Start of Task input
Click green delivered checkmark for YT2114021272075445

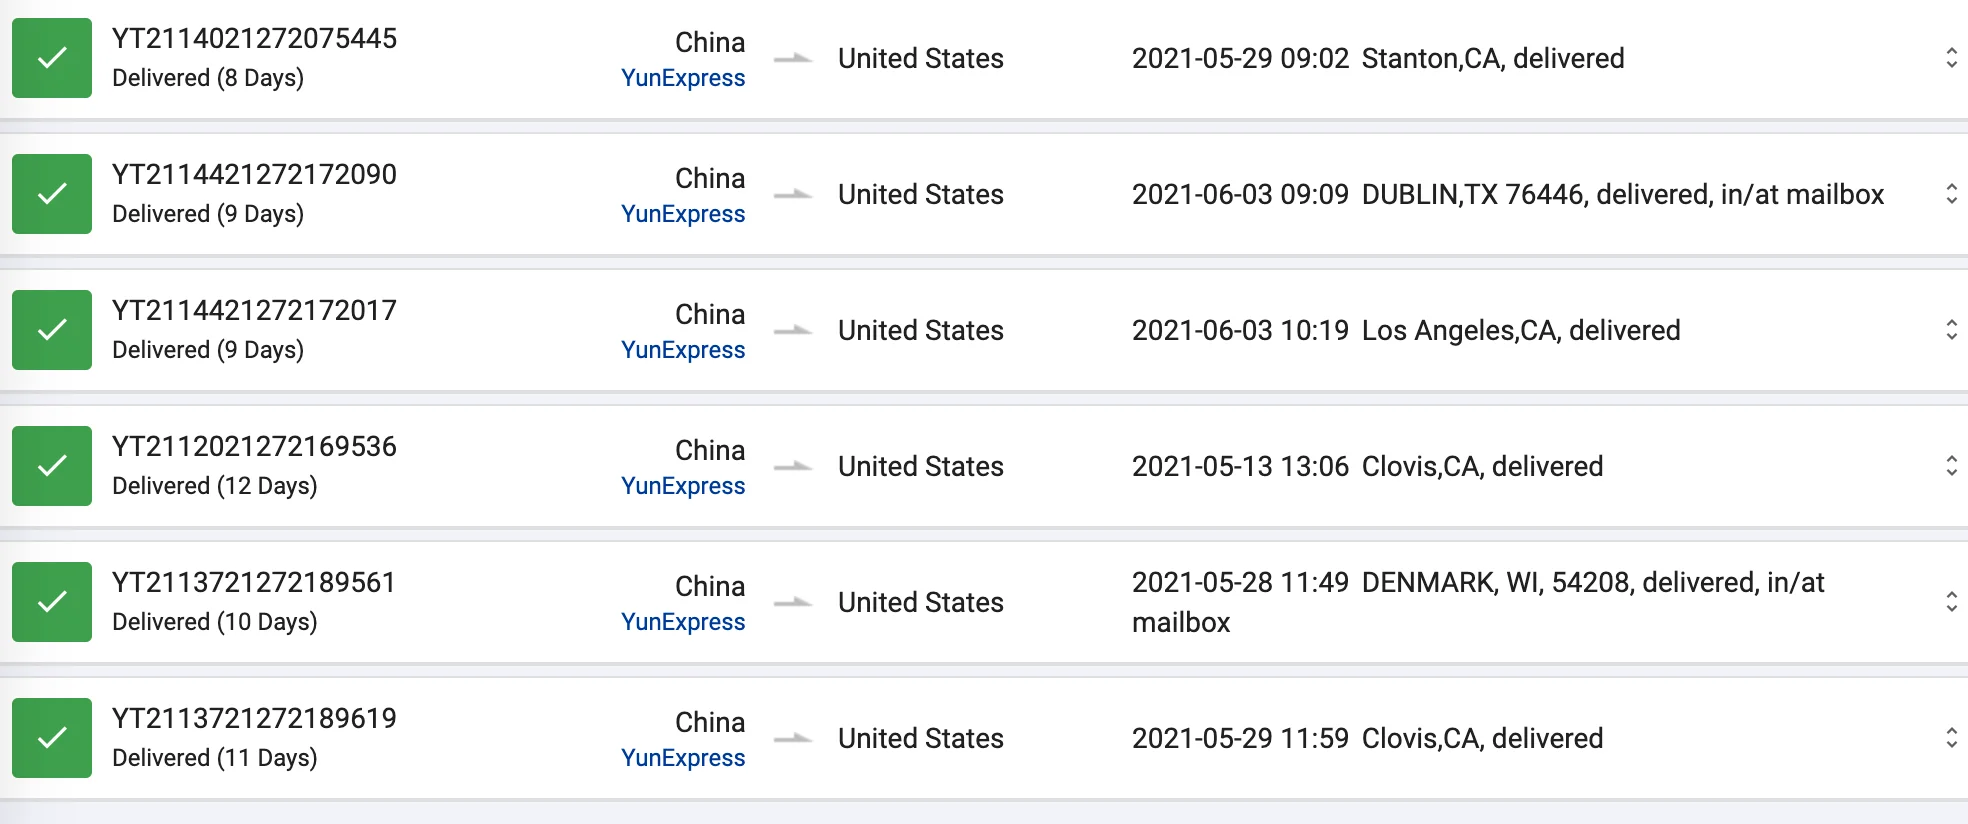(52, 58)
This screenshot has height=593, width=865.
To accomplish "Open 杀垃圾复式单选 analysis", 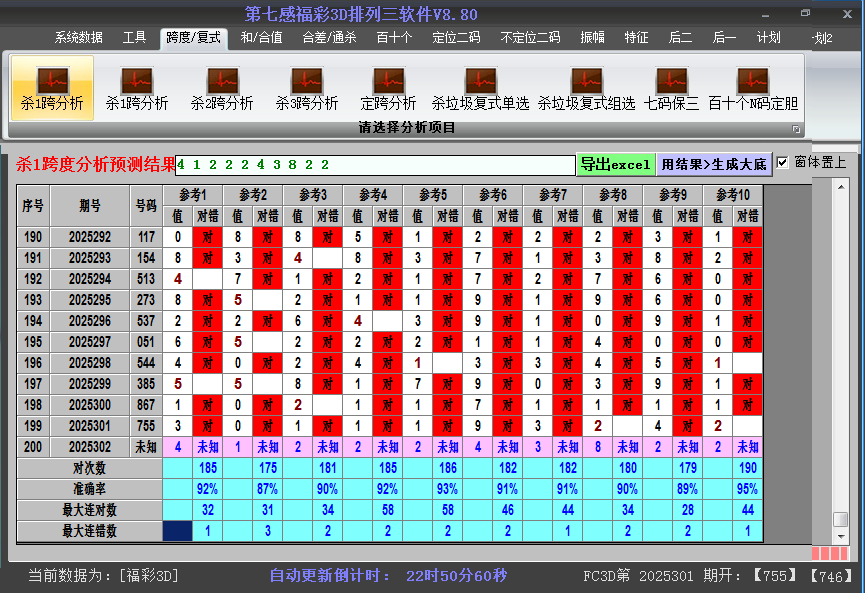I will click(480, 87).
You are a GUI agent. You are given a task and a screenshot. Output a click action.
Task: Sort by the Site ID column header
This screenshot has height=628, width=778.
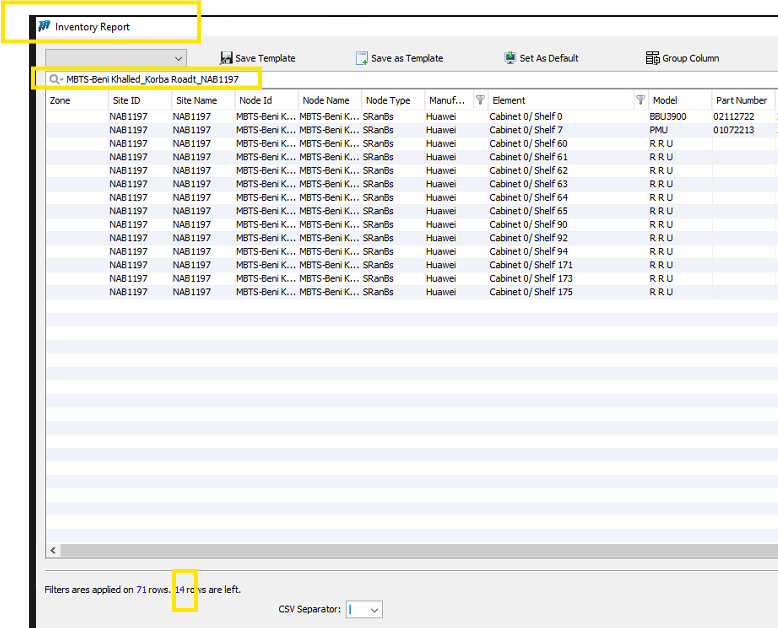pos(127,101)
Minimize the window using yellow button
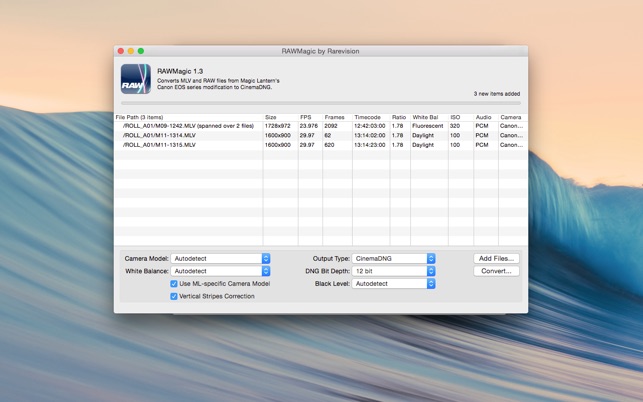643x402 pixels. click(x=131, y=51)
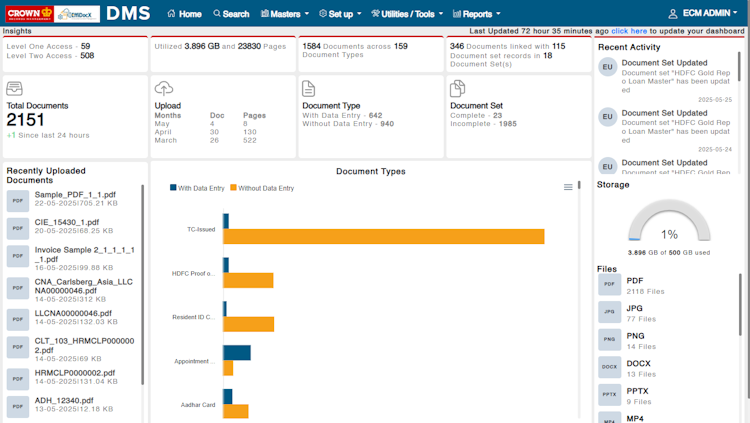Open the chart hamburger menu icon
The width and height of the screenshot is (750, 423).
point(568,187)
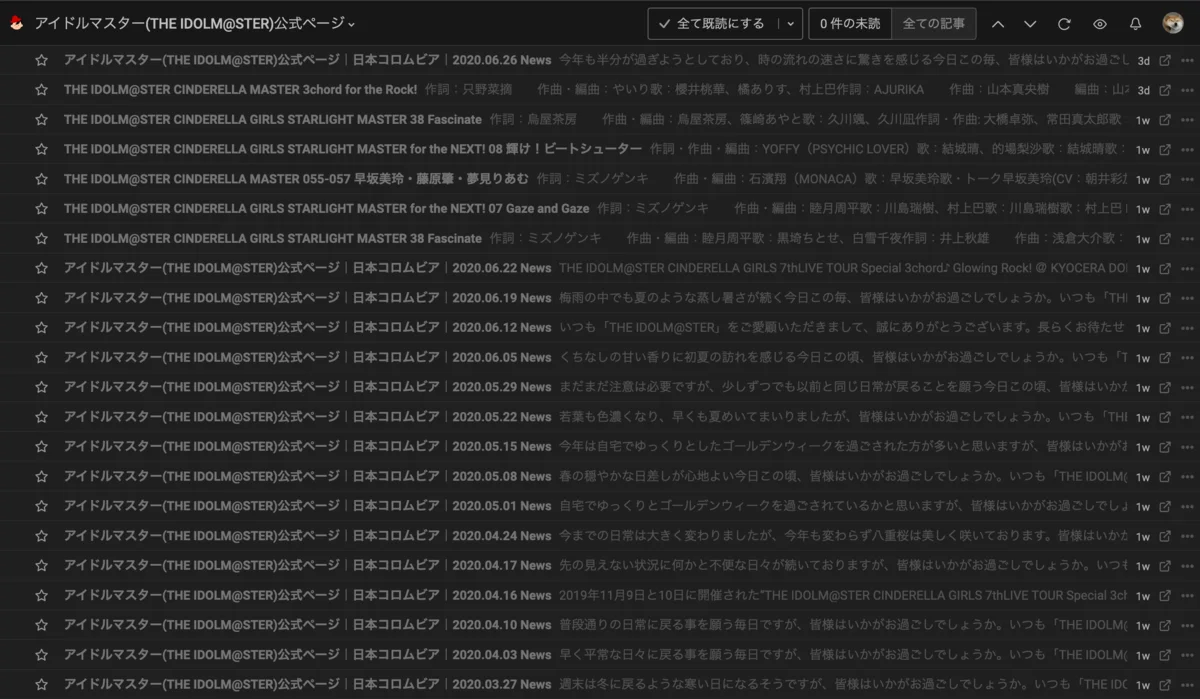Open the display options eye icon

click(1099, 23)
End of Task input
_Your assignment_
Would you set down, word for word, the lines running from the one that contains "This screenshot has height=628, width=778." to the last line of the material, omitting all pictures?

_Response area_
This screenshot has height=628, width=778.
pos(127,101)
Minimize the window using yellow button
643x402 pixels. click(x=131, y=51)
Open the chart hamburger menu icon
The width and height of the screenshot is (750, 423).
point(568,187)
Open the display options eye icon

click(1099, 23)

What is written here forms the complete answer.